Practical Information
Multimedia content, patient stories, and practical information covering symptoms, medications, heart devices, emotional well-being, and more.
Pillar 2: Patient and Family Support
Supporting patients and families is at the heart of what we do. We foster connection, learning, and resilience through a multi-layered support network:
Peer-to-Peer Facebook Communities
- We host public and private DCM Facebook Groups where families share stories and support.
- Our numerous Gene-Specific Facebook Groups allow individuals with the same genetic mutation to exchange experiences, discuss research, and support one another.
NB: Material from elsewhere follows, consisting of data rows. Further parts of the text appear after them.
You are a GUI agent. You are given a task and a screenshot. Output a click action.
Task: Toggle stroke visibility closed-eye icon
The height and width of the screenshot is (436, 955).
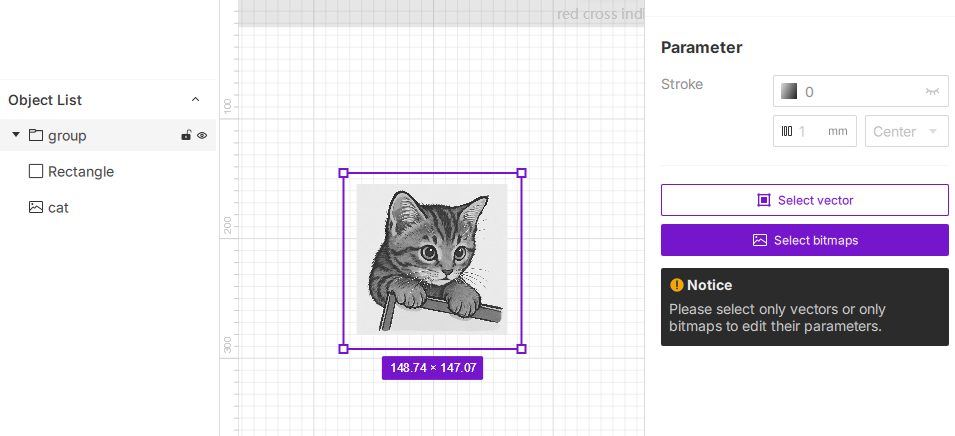click(932, 91)
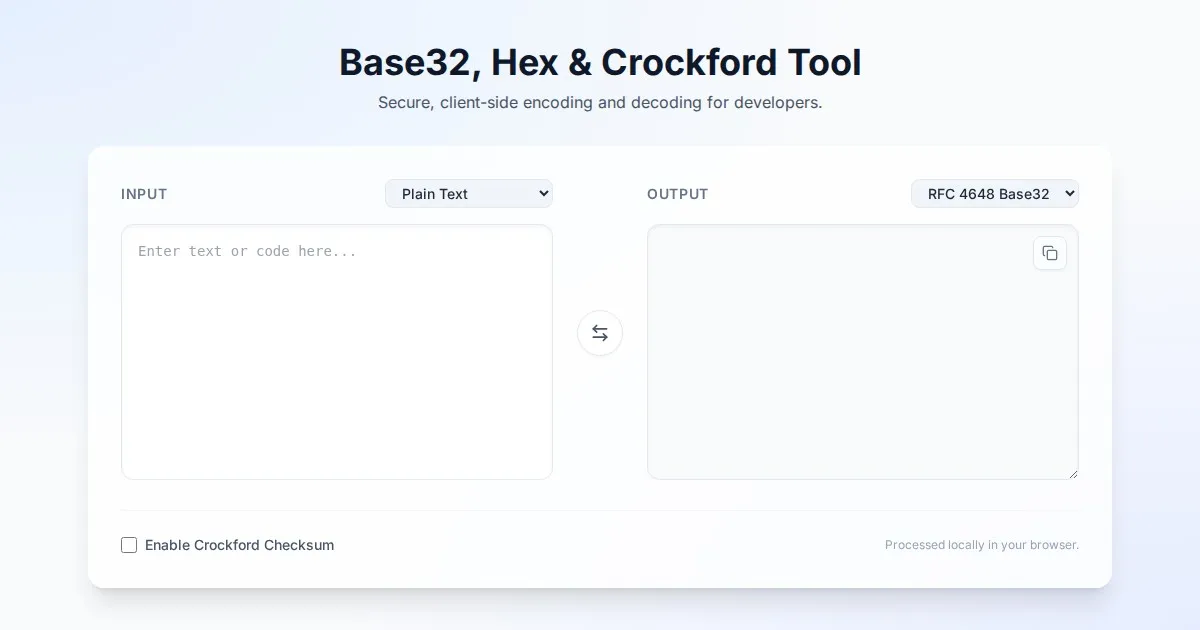Image resolution: width=1200 pixels, height=630 pixels.
Task: Click the chevron arrow on RFC 4648 selector
Action: [x=1069, y=194]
Interactive Expert Webinars
Our regular sessions with world-class cardiologists and researchers go beyond education. Each webinar features live Q&A, allowing families to ask questions directly of experts in the field.
Patient Resources
Our dedicated support pages provide curated links to insurance and financial assistance, guidance for partnering with your care team, and a glossary of terms to help navigate a diagnosis.
Patient Stories
We feature real-life experiences from our community to inspire hope and provide a practical perspective on navigating life with DCM.
Through these programs and connections, patients and families gain practical guidance and find meaningful support from a community that truly understands the DCM journey.
Pillar 3: Genetic Awareness
The DCM Foundation is the founding leader of the Genetic Cardiomyopathy Awareness Consortium (GCAC), a global initiative dedicated to ensuring every cardiomyopathy patient and their family members understand the role genetics plays in more than 50% of cardiomyopathy cases.
Launched in 2023 with the support of leading cardiomyopathy patient groups and genetic counselors, the Genetic Cardiomyopathy Awareness Consortium (www.geneticcardiomyopathy.org) has grown into a significant international resource that is shared by partners around the globe. The DCM Foundation remains a primary partner in driving awareness and education about genetic cardiomyopathy worldwide.
A Resource for Families and Providers
We provide essential genetic cardiomyopathy education on our website while also connecting people to the in-depth genetic research, resources, and global advocacy available through GCAC.
Gene-Specific Facebook Groups
We offer an expanding network of Facebook communities where individuals with the same genetic mutation can connect, exchange experiences, explore emerging research, and support each other.
Building a Healthier Future
Whether through global advocacy with GCAC or direct access to free genetic testing, we are committed to a future where every DCM patient has the genetic answers they need to better guide their cardiomyopathy care and help protect their family’s future.
Our Reach and Growth
Since our founding, the DCM Foundation has grown into a trusted global resource, connecting hundreds of thousands of patients, families, and medical professionals worldwide. Through educational webinars and expanding online communities, we share reliable information and foster meaningful connections across the DCM community.
Our work is made possible through the support and partnership of dedicated sponsors, patient organizations, and research collaborators who share our commitment to advancing DCM education, care, and research.